Page 5 of The Darkest Half

“But they’re all still human,” my mother says. “And no special breeding or training can ever take emotions and attachments away from humans—even terrorists have emotions. When The Order finally believed their plan would never work, they shifted gears. Instead of trying to breed emotional attachments out of their operatives, they utilized them instead.”

“And that’s why you’re here,” I say.

“Yes. That’s why I’m here and have been kept here all these years. For this very moment. And it’s why you—.”

I look up to face her sudden silence. And then I understand.

“It’s why they kept me alive,” I say, lowering my head. “Because I’m Victor’s only weakness—and here I thought all along it was Izabel.”

“She is a weakness,” my mother says, “but you are your brother’s greatest weakness; you always have been, Niklas.”

I swallow down the emotion congealing in my throat.

“You know about Izabel?” I ask, wanting to drop the previous topic.

“Everybody knows about Izabel,” she says. “She was a kink in the armor they never saw coming—were it not for that girl, none of this would’ve ever happened. Victor never would’ve fallen so far—or at all—and never would’ve left The Order. There never would’ve been a bounty placed on his head; he would be next in line to run The Order when Vonnegut died or stepped down.” She looks toward the door where Lysandra had left. “Instead of that woman. And you and Victor never would’ve had your falling-out.”

It surprises me how much she knows being locked away in this place. But then again, I guess it doesn’t.

“How do you know all this?”

“What else have I got to do in here?” she comes back. “Hearing and seeing and the occasional conversation is all I have.” She shrugs. “And besides, Lysandra was sure to fill me in on a lot in preparation for your…visit.”

I nod.

Then I raise my head with newfound energy.

“Where is Vonnegut?” I ask.

“That I don’t know,” she says. “I haven’t seen him in many years.”

I blink, surprised, and straighten my back against the chair.

“You’ve seen him? You know who he is?”

“Yes,” she says. “He’s your biological father. He’s Victor’s father. Lysandra’s. Naeva’s. I don’t know how many children he’s fathered, but I guess it doesn’t really matter, does it?”

“Our father…?” My eyebrows bunch in my forehead. “But…” I can’t get the words out because I can’t untangle my thoughts. That man I always knew…the one who I thought looked just like Victor and me…the one who hated me and had always favored Victor—the one Victor supposedly killed to protect me. He wasn’t our real father? I want to punch a fucking wall, but my hands are tied behind my back!

“Did you know?” I look at my mother in a sidelong manner. “That he was their father too?”

I know the answer when she looks down and doesn’t answer right away.
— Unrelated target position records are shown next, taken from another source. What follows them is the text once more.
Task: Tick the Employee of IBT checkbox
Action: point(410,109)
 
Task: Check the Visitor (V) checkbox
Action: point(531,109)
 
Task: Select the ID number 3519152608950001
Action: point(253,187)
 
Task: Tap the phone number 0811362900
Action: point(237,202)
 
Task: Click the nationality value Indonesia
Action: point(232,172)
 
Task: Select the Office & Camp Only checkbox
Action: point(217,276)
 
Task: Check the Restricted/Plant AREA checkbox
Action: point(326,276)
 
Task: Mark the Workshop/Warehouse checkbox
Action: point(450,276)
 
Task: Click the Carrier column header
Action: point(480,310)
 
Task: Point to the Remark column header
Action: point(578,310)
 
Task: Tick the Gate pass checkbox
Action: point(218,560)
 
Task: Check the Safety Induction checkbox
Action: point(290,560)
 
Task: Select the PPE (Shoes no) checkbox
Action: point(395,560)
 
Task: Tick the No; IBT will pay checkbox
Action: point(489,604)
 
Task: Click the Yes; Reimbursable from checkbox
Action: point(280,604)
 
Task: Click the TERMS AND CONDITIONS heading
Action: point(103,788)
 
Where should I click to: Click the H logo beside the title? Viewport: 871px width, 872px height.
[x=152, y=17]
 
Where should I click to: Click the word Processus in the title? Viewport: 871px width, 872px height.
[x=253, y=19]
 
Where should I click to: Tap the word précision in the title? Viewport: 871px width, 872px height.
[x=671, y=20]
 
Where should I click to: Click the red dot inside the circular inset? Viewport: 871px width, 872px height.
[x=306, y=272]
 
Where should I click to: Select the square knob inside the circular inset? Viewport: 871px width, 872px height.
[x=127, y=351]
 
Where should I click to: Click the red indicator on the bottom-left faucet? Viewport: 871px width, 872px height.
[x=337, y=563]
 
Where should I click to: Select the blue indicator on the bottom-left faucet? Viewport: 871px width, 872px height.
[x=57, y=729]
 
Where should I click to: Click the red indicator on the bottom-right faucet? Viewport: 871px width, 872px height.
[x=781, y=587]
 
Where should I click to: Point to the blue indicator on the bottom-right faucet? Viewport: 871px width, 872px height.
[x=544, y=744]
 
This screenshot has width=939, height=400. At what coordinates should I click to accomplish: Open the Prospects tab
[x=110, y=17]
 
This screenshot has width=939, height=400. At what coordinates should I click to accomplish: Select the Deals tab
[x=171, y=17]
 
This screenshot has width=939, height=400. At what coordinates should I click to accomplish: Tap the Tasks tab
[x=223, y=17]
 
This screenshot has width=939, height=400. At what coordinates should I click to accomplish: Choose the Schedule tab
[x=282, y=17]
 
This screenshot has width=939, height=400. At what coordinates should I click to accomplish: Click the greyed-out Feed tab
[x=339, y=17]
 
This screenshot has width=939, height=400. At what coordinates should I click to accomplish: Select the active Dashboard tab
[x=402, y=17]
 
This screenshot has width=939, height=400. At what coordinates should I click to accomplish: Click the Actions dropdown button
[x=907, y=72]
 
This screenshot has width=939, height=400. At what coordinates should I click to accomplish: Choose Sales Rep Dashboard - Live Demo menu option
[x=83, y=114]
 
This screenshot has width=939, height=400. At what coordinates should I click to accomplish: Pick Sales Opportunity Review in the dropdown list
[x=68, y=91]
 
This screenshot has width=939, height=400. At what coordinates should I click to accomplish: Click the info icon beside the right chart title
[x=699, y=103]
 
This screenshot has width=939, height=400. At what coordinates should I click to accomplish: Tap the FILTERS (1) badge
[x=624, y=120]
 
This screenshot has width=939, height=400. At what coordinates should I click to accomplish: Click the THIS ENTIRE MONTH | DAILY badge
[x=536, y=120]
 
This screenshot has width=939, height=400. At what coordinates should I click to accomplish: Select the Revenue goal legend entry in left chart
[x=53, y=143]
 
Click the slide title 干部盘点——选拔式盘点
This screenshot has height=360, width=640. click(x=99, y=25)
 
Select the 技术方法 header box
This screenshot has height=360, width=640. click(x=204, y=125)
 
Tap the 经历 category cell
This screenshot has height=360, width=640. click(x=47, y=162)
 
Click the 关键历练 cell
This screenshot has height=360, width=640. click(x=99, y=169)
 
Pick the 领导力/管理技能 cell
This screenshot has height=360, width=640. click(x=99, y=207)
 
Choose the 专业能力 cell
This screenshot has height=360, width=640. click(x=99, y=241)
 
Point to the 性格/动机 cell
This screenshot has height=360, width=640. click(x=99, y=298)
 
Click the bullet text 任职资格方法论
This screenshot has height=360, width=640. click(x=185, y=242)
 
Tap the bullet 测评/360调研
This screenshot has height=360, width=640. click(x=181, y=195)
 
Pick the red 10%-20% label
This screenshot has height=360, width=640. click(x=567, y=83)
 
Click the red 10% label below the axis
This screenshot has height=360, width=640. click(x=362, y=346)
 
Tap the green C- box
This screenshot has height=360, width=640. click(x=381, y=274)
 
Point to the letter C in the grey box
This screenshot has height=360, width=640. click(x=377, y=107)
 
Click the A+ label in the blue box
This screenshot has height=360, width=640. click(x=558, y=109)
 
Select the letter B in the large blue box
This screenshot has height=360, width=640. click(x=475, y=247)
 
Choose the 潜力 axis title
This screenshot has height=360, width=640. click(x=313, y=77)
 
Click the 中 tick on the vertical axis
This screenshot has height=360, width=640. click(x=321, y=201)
“I’m sorry, Nik,” she says. “I never told you…not because it was forbidden, but because I wanted to protect you. If you knew, they would’ve killed you a long time ago.”

“So…I’m just like Nora Kessler,” I think out loud. “We were all just pawns, bred for one purpose—like fucking cattle!” I shake the chair; the legs scrape the floor.
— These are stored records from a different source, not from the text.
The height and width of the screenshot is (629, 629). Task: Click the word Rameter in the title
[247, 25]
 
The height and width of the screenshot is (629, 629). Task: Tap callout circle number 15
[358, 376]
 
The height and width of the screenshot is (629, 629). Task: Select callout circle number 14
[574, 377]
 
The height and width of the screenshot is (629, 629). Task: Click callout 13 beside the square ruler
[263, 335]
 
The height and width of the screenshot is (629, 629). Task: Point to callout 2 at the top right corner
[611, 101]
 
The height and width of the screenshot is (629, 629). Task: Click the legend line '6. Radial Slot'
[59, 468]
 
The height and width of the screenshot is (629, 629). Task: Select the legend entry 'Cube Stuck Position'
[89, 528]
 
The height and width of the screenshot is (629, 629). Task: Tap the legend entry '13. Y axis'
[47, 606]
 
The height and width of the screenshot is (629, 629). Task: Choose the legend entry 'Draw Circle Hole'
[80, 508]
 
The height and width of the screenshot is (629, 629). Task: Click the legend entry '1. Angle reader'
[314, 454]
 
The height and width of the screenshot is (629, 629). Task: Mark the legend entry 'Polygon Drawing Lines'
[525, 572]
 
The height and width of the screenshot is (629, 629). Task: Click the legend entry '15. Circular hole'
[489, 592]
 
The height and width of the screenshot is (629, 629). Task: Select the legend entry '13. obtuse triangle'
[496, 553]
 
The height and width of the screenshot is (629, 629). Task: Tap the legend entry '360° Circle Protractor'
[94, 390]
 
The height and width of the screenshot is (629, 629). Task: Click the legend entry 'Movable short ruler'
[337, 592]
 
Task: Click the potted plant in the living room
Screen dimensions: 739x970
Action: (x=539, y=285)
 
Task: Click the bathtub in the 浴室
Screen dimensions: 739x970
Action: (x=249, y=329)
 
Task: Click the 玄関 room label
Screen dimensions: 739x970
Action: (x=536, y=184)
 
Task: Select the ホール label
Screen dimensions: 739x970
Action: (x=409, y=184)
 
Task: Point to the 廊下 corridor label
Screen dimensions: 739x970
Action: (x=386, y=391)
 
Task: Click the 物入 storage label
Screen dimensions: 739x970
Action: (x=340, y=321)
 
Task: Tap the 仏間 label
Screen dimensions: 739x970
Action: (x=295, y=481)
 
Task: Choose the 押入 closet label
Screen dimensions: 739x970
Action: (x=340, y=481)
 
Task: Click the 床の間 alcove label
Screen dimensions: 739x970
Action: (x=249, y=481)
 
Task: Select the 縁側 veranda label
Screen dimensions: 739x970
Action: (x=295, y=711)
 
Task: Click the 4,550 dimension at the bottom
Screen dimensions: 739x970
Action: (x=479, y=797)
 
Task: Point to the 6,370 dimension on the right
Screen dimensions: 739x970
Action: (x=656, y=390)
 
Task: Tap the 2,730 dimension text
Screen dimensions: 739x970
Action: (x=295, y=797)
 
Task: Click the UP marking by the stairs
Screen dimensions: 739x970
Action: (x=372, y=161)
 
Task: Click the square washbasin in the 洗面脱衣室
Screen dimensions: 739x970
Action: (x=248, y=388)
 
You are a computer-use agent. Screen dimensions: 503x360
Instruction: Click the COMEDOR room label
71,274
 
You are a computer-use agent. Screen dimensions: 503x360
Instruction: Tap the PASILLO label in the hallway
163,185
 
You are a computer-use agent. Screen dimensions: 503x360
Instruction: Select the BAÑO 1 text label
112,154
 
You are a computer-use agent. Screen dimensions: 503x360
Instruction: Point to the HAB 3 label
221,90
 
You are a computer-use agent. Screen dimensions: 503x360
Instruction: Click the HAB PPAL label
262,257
“I’m sorry, Niklas,” she says. “But it doesn’t for a second mean I never loved you as my son. I wanted to take you away from all this. They wouldn’t let me. You were my son, but you were their property.”

I feel a warm sliver of blood fall from my wrist and down into my hand from where the plastic cut me, and I realize it’s due to absently trying to break my hands apart in anger.

Then I relax, but I still can’t look at her. I believe she loved me—this is all just too much to take in.

“It’s all I’ve ever wanted,” I say, the tiles blurring in my focused vision. “To get away from all this. To live a normal fucking life where all I had to worry about were bills and Jehovah’s Witnesses knocking on my door.” I laugh, gaze upward at the ceiling, and shake my head at the absurdity of it all. “This woman I…was with a few times”—I had started to say “fucked,” but this is my mother, after all—“ended up pregnant. I thought for sure it was mine, and she was still coming around because she wanted me to do something about it, but after a while, she never said anything. So, I came out and just asked her, ‘Is that mine you’re carrying in there?’ She looked down at her little rounded belly and then laughed. It kinda cut me, her laughter. And then she told me no, that it definitely wasn’t mine. She then reached for her cigarette on the bar and returned to what we were talking about. I hated her after that. I got up, took the cigarette from her mouth, crushed it in the ashtray, and then walked off. I never saw her again.”

“You wanted that baby to be yours,” my mother says.

I pause and then nod. “Yeah…” I say distantly. And then shake it off. “But I’m sure as fuck glad it wasn’t. A kid would just give The Order something else to use against me like they’re doing with you.”